To clarify further, I have never even been close to any of the states next to Mexico except maybe LA, which I’m not even going to use as my pathetic credentials on real Mexican cooking which is to say, zero to none. I’ve heard that Taco Bell is about as close to real Mexican food as fortune cookies are to being Chinese. I’ve also heard that they don’t actually “nacho” much over there. Aside from that, Mexican food has remained quite a romantic mystery.
But even though I don’t know enough to say what’s Mexican food, whatever it is, that tasteless borderline-inedible crap we were served with the other day near Beijing’s embassy area, was definitely not it. Given that it was a very hot day hence we weren’t feeling particular choosey, we thought those more-than-a-handful patrons who were present during off-meal hours were a good indicator that the restaurant at least serves human food. WROOONG! I mean seriously, seriously, how inhumanly difficult is it to serve passable tacos to someone who’s never had a real taco! Not so freaking hard is it? Why!?

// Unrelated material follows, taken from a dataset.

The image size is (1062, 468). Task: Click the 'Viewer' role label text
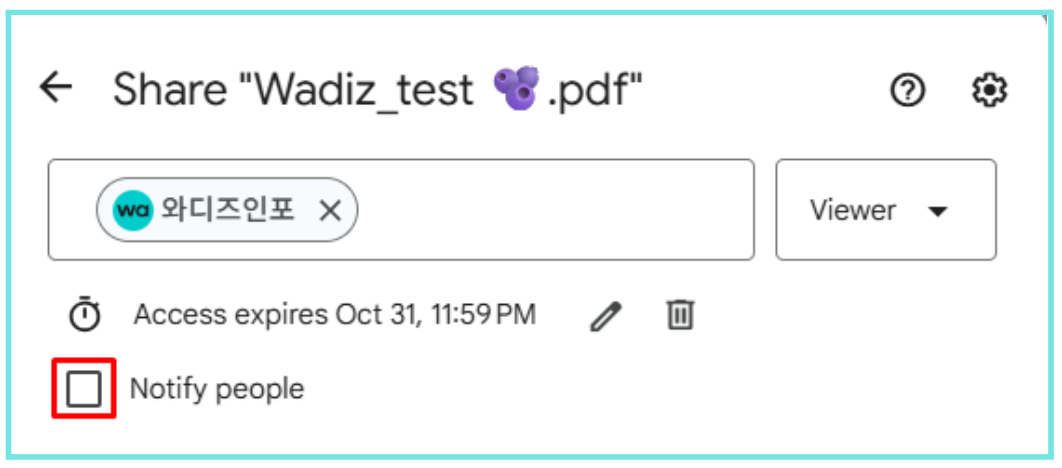pos(853,210)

We left the place feeling psychologically hungry. The trauma only left me wanting more of what I’ve never had – dainty Mexican tacos good enough to fool myself. Then before long, my discontent took my memory back to a cookbook I’ve owned forever but never cooked from – Off the Menu: Staff Meals from America’s Top Restaurants, which features A.O.C in LA and a recipe for their tostadas-tuesday. OK, the critically acclaimed restaurant is not Mexican, and tostadas are not tacos but more like tacos with fried tortillas. Do I have problem with any of that? I mean do you?
Since this is starting to look like someone with no Mexican cooking experience, starting off from a recipe by a non-Mexican restaurant, I thought it won’t hurt much more to impose further ungrounded twists. A.O.C’s recipe sauté the ground beef with aromatics and spices, but I want it to be more “Mexican-y”… whatever that is. So I made a puree with soften dried chilis, onions, garlic and thyme, and a spice-mixture that includes something I’ve never used before in savoury dishes – unsweetened cocoa power.